Encoder pre-net module

embeding layer之后是一个encoder pre-net模块，它有两个隐藏层，层与层之间的连接均是全连接；第一层的隐藏单元数目与输入单元数目一致，第二层的隐藏单元数目为第一层的一半；两个隐藏层采用的激活函数均为ReLu，并保持0.5的dropout来提高泛化能力
这里写图片描述

def prenet(inputs, is_training=True, scope="prenet", reuse=None):
    '''Prenet for Encoder and Decoder.
    Args:
      inputs: A 3D tensor of shape [N, T, hp.embed_size].
      is_training: A boolean.
      scope: Optional scope for `variable_scope`.  
      reuse: Boolean, whether to reuse the weights of a previous layer
        by the same name.

    Returns:
      A 3D tensor of shape [N, T, num_units/2].
    '''
    with tf.variable_scope(scope, reuse=reuse):
        outputs = tf.layers.dense(inputs, units=hp.embed_size, activation=tf.nn.relu, name="dense1")
        outputs = tf.nn.dropout(outputs, keep_prob=.5 if is_training==True else 1., name="dropout1")
        outputs = tf.layers.dense(outputs, units=hp.embed_size//2, activation=tf.nn.relu, name="dense2")
        outputs = tf.nn.dropout(outputs, keep_prob=.5 if is_training==True else 1., name="dropout2") 
    return outputs # (N, T, num_units/2)

CBHG Module

CBHG模块由1-D convolution bank ，highway network ，bidirectional GRU 组成。它的功能是从输入中提取有价值的特征，有利于提高模型的泛化能力。

1-D convolution bank：

输入序列首先会经过一个卷积层，注意这个卷积层，它有K个大小不同的1维的filter，其中filter的大小为1,2,3…K。这些大小不同的卷积核提取了长度不同的上下文信息。其实就是n-gram语言模型的思想，K的不同对应了不同的gram, 例如unigrams, bigrams, up to K-grams，然后，将经过不同大小的k个卷积核的输出堆积在一起（注意：在做卷积时，运用了padding，因此这k个卷积核输出的大小均是相同的），也就是把不同的gram提取到的上下文信息组合在一起，下一层为最大池化层，stride为1，width为2。代码如下：

def conv1d_banks(inputs, K=16, is_training=True, scope="conv1d_banks", reuse=None):
    '''Applies a series of conv1d separately.

    Args:
      inputs: A 3d tensor with shape of [N, T, C]
      K: An int. The size of conv1d banks. That is, 
        The `inputs` are convolved with K filters: 1, 2, ..., K.
      is_training: A boolean. This is passed to an argument of `batch_normalize`.

    Returns:
      A 3d tensor with shape of [N, T, K*Hp.embed_size//2].
    '''
    with tf.variable_scope(scope, reuse=reuse):
        outputs = conv1d(inputs, hp.embed_size//2, 1) # k=1
        for k in range(2, K+1): # k = 2...K
            with tf.variable_scope("num_{}".format(k)):
                output = conv1d(inputs, hp.embed_size // 2, k)
                outputs = tf.concat((outputs, output), -1)
        outputs = normalize(outputs, type=hp.norm_type, is_training=is_training, 
                            activation_fn=tf.nn.relu)
    return outputs # (N, T, Hp.embed_size//2*K)

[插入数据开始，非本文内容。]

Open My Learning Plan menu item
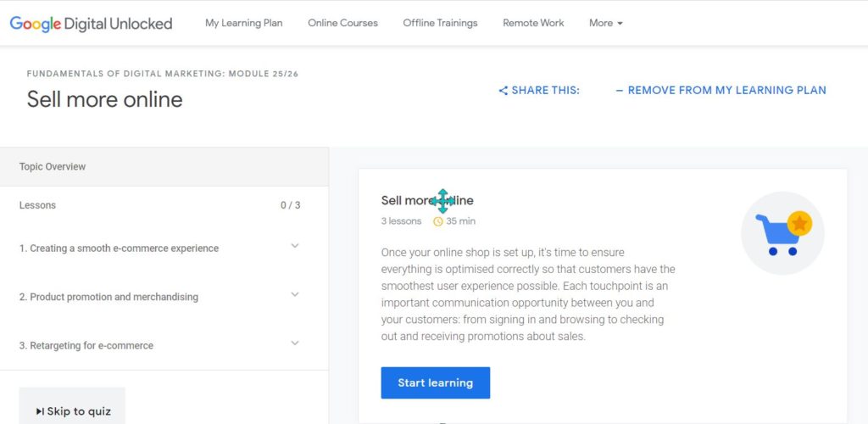 pyautogui.click(x=243, y=23)
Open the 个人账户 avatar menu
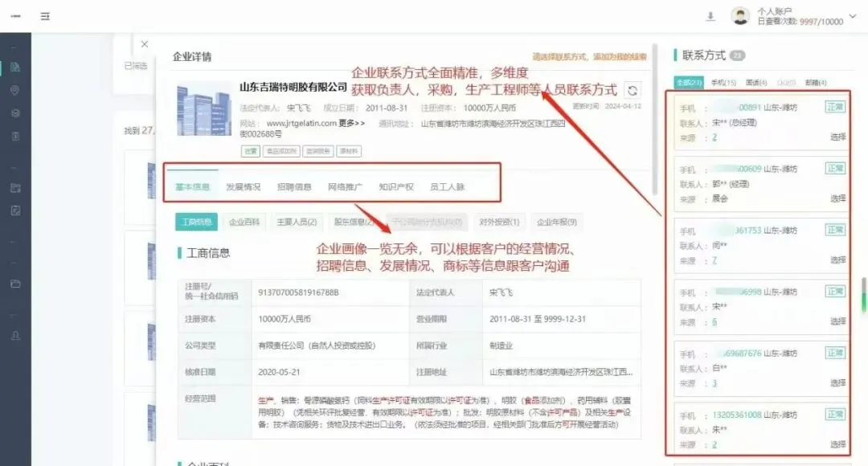Screen dimensions: 868x466 pyautogui.click(x=740, y=15)
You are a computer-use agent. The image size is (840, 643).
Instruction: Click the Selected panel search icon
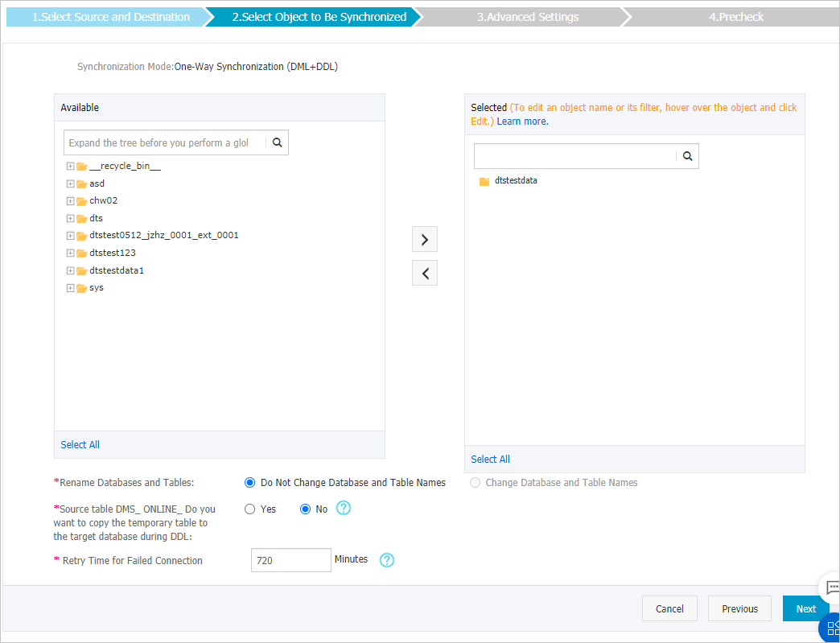tap(688, 156)
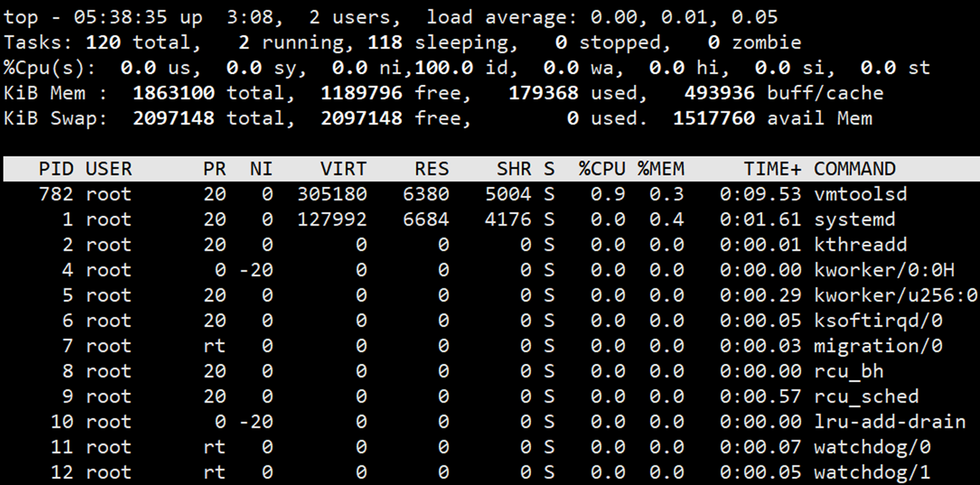Screen dimensions: 980x485
Task: Click the COMMAND column header
Action: (854, 169)
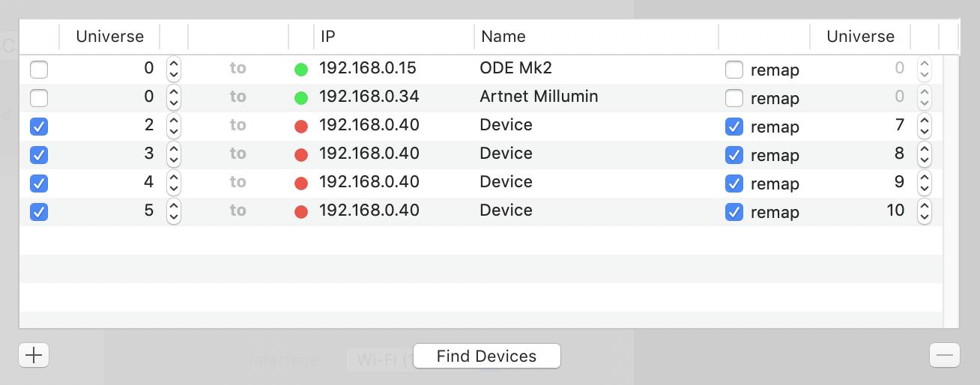Click remapped universe 7 stepper arrows

tap(925, 127)
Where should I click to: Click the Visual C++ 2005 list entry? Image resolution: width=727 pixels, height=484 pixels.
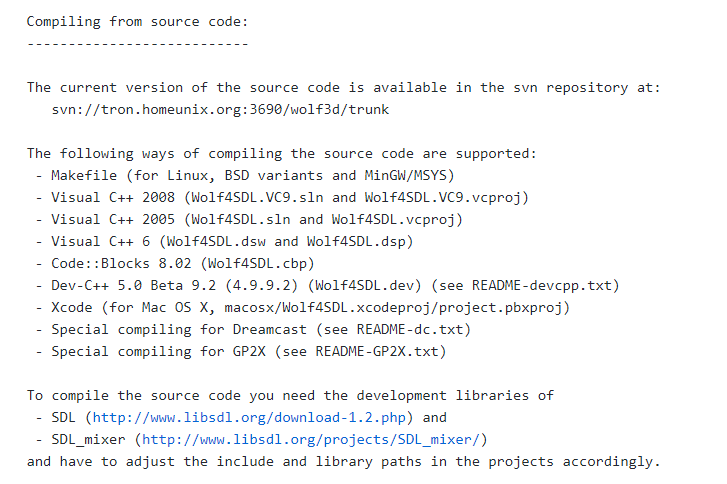[249, 220]
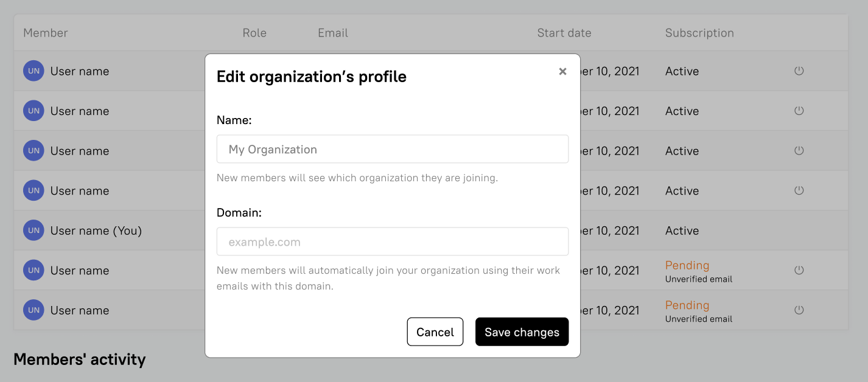Viewport: 868px width, 382px height.
Task: Select the Start date column header
Action: pyautogui.click(x=564, y=33)
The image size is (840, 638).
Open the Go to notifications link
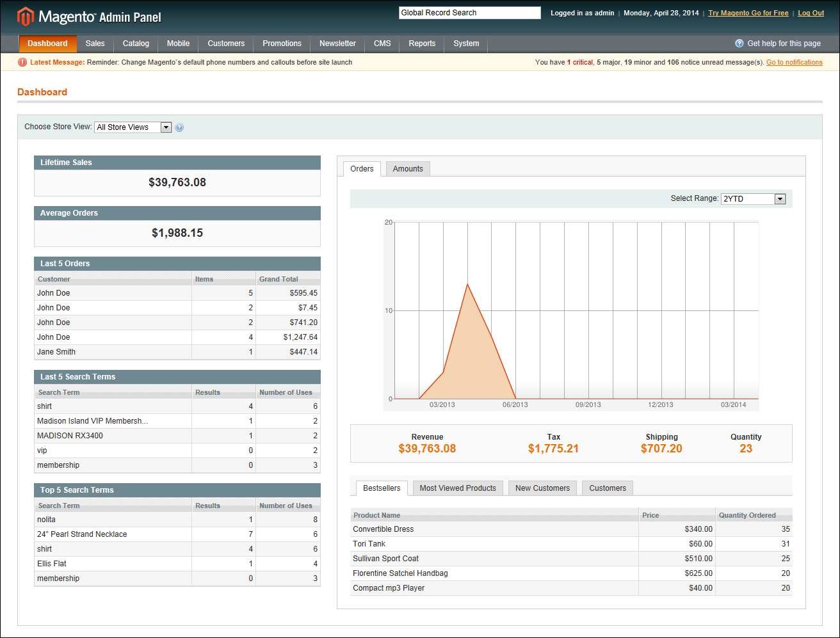(x=794, y=62)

注意ouputs = normalize(outputs, type=hp.norm_type, is_training=is_training, activation_fn=tf.nn.relu)这行代码，这里对output做了batch normalization处理(每个mini_batch中)，至于BN的作用，网上有很多资料，我这里就简单说下，我们知道不加BN的神经网络，每层都会有一个非线性话操作，如sigmoid或者RELU，这样一方面每层的输入分布和上一层都不相同，这样会使得模型的收敛和预测能力下降。其次，对于深层网络而言，这样会带来梯度弥散和梯度爆炸的问题，因为模型在back propogation的时候是依据链式法则，深度越深，问题越严重，BN引入其他参数抹去了w的scale的影响。公式网上都有，这里就不在搬了。

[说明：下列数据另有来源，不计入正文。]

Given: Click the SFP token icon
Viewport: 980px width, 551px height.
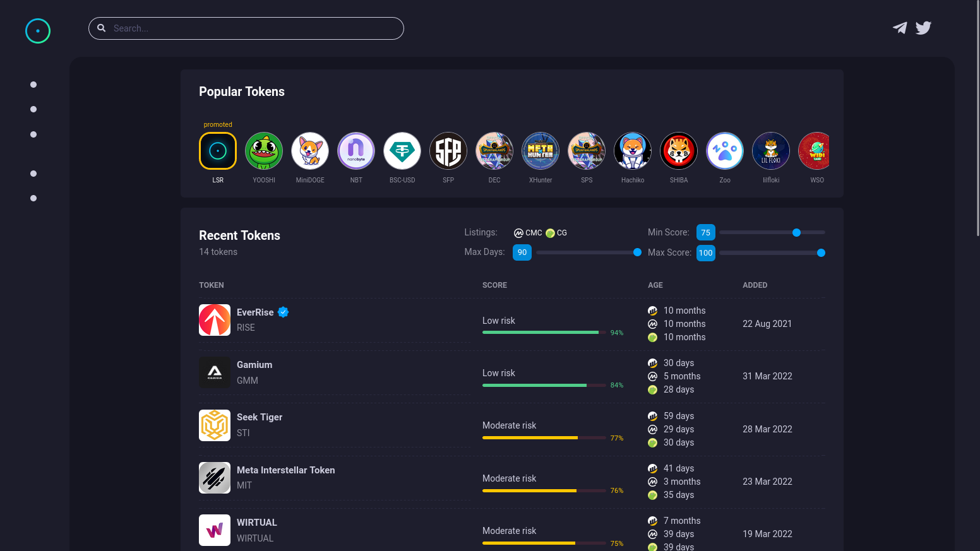Looking at the screenshot, I should [448, 151].
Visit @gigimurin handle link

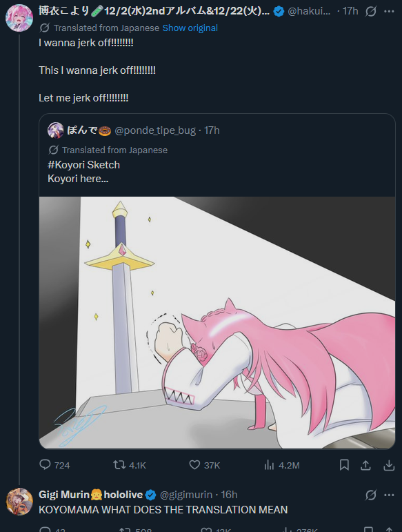[185, 495]
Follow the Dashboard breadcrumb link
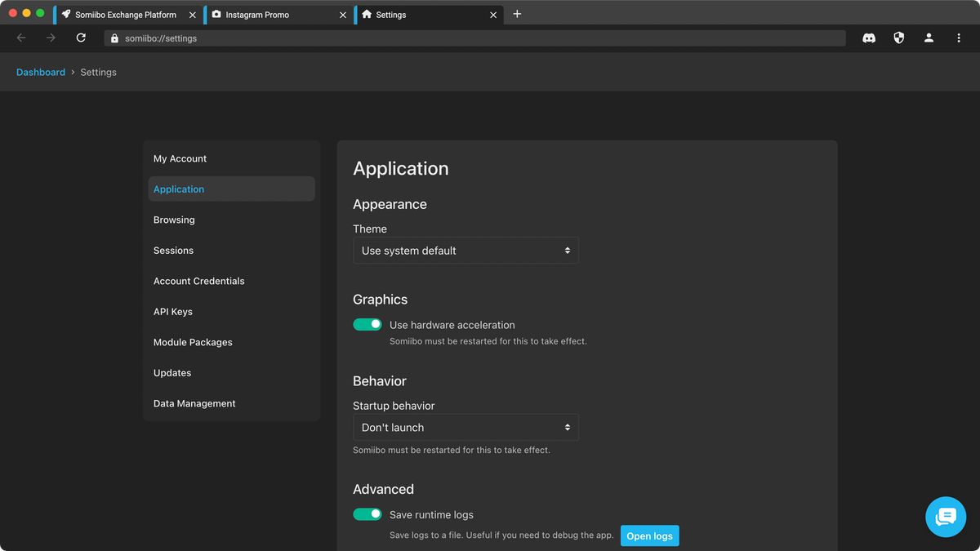Viewport: 980px width, 551px height. (41, 72)
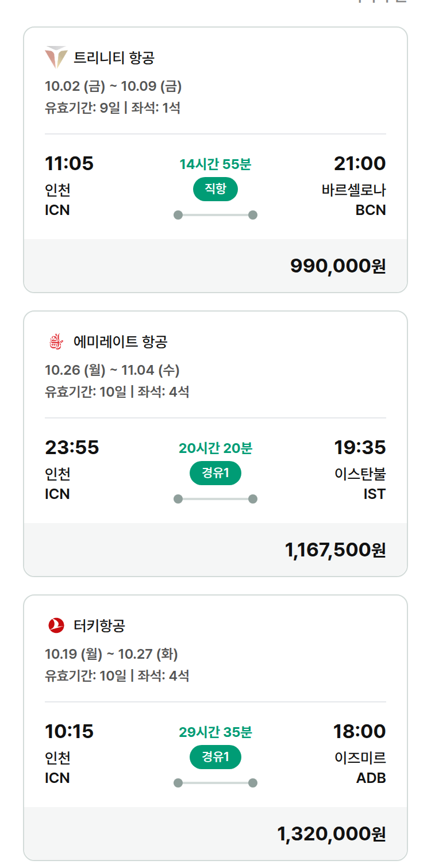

经过池化之后，会再经过两层一维的卷积层。第一个卷积层的filter大小为3，stride为1，采用的激活函数为ReLu；第二个卷积层的filter大小为3，stride为1，没有采用激活函数（在这两个一维的卷积层之间都会进行batch normalization）。

residual connection：

经过卷积层之后，会进行一个residual connection。也就是把卷积层输出的和embeding之后的序列相加起来。使用residual connection也是一个缓解神经网络太深带来的梯度弥散问题的方法。我们知道，在训练神经网络的时候，一个合适的layer size是很重要的，网络太深，会带来梯度弥散的问题，太浅又不能很好的学到特征，residual connection可以缓解网络太深带来的问题，就是把输入和经过卷积后结果相加，这样可以确保经过多层卷积后，没有丢失太多之前输入的信息。代码如下:

enc += prenet_out # (N, T, E/2) # residual connections

这里就是把前面prenet层后经过多层卷积后的结果和prenet的输出相加。

highway network：

下一层输入到highway layers，highway nets的每一层结构为：把输入同时放入到两个一层的全连接网络中，这两个网络的激活函数分别采用了ReLu和sigmoid函数，假定输入为input，ReLu的输出为output1，sigmoid的输出为output2，那么highway layer的输出为output=output1∗output2+input∗（1−output2)。论文中使用了4层highway layer。

代码如下：

def highwaynet(inputs, num_units=None, scope="highwaynet", reuse=None):
    '''Highway networks, see https://arxiv.org/abs/1505.00387

    Args:
      inputs: A 3D tensor of shape [N, T, W].
      num_units: An int or `None`. Specifies the number of units in the highway layer
             or uses the input size if `None`.
      scope: Optional scope for `variable_scope`.  
      reuse: Boolean, whether to reuse the weights of a previous layer
        by the same name.

    Returns:
      A 3D tensor of shape [N, T, W].
    '''
    if not num_units:
        num_units = inputs.get_shape()[-1]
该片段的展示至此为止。